Wiku mengatakan, varian baru dari Afrika Selatan yakni Varian Nu dengan lineage B.1.1.529 saat ini masih menjadi Variants Under Monitoring atau varian yang masih dalam pemantauan menurut Organisasi Kesehatan Dunia (WHO) per update 24 November 2021.
Tetapi antisipasi tetap perlu dilakukan agar varian yang masih dalam pemantauan ini kemudian bisa menyebar seperti varian-varian yang beredar sebelumnya.
Karena itu, ia mengimbau masyarakat menerapkan protokol kesehatan demi mencegah penularan Covid-19 beserta varian-varian lainnya.
"Semua varian virus kalau dibiarkan menular. Karena masyarakat tidak disiplin protokol kesehatan, punya potensi menjadi lebih virulen atau sebaliknya. Jadi jaga prokes," ujar Wiku.

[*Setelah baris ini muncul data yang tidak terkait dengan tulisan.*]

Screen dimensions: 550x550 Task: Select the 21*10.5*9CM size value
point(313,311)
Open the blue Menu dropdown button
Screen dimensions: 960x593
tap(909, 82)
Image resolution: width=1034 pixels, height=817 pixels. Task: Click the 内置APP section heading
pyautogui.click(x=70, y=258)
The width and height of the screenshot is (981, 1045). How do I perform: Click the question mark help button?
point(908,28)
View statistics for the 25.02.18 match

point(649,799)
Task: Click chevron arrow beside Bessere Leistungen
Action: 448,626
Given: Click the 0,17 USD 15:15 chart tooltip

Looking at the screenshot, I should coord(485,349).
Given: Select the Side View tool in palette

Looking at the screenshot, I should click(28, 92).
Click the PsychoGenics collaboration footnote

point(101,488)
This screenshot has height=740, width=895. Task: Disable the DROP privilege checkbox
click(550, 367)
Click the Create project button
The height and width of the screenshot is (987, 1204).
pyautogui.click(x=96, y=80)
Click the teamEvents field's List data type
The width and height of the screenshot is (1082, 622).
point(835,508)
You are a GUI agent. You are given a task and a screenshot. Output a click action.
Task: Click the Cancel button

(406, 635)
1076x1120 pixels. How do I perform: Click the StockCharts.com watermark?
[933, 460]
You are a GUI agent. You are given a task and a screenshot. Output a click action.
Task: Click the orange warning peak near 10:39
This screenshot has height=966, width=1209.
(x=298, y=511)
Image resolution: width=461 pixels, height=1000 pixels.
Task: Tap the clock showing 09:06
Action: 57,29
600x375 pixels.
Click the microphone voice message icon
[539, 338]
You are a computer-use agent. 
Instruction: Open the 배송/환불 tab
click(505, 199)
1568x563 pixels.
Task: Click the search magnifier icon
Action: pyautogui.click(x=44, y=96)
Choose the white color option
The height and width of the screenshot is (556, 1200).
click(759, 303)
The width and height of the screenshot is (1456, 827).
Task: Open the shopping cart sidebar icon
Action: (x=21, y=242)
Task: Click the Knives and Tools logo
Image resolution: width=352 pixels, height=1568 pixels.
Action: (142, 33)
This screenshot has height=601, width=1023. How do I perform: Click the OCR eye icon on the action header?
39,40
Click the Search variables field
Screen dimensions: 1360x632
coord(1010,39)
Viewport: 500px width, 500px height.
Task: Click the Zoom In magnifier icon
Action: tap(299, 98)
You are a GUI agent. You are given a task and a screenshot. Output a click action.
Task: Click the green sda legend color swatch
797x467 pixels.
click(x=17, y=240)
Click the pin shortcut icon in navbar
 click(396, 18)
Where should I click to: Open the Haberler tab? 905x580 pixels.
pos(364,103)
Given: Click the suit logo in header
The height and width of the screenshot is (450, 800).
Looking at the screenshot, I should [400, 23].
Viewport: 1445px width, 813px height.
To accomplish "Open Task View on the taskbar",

Ilmuwan Afrika Selatan pada Kamis (25/11) telah mendeteksi varian baru Covid-19 dalam jumlah kecil. Varian yang disebut B.1.1.529 memiliki konstelasi yang sangat tidak biasa, dan memprihatinkan karena dapat membantu menghindari respons imun tubuh sehingga lebih menular.
Tanda-tanda awal dari laboratorium diagnostik menunjukkan, varian tersebut telah meningkat pesat di Provinsi Gauteng yang paling padat penduduknya.
Kemungkinan varian baru itu sudah menyebar di delapan provinsi lainnya di Afrika Selatan. Sementara para ilmuwan percaya bahwa sebanyak 90 persen kasus baru di Gauteng merupakan varian baru B.1.1.529.
Institut Nasional untuk Penyakit Menular (NICD) melaporkan 2.465 kasus baru Covid-19. NICD tidak mengaitkan infeksi baru Covid-19 dengan varian baru. Namun, beberapa ilmuwan lokal terkemuka menduga varian baru menjadi penyebab kenaikan kasus di Afrika Selatan.
Afrika Selatan telah mengonfirmasi sekitar 100 spesimen sebagai varian B.1.1.529. Varian ini juga telah ditemukan di Botswana dan Hong Kong. Kasus di Hong Kong berasal dari seorang pelancong Afrika Selatan.
Afrika Selatan telah meminta pertemuan mendesak dari kelompok kerja Organisasi Kesehatan Dunia (WHO) tentang evolusi virus pada Jumat (26/11) untuk membahas varian baru. Menteri Kesehatan Afrika Selatan Joe Phaahla mengatakan, masih terlalu dini untuk memberlakukan pembatasan yang lebih ketat sebagai tanggapan terhadap varian baru tersebut.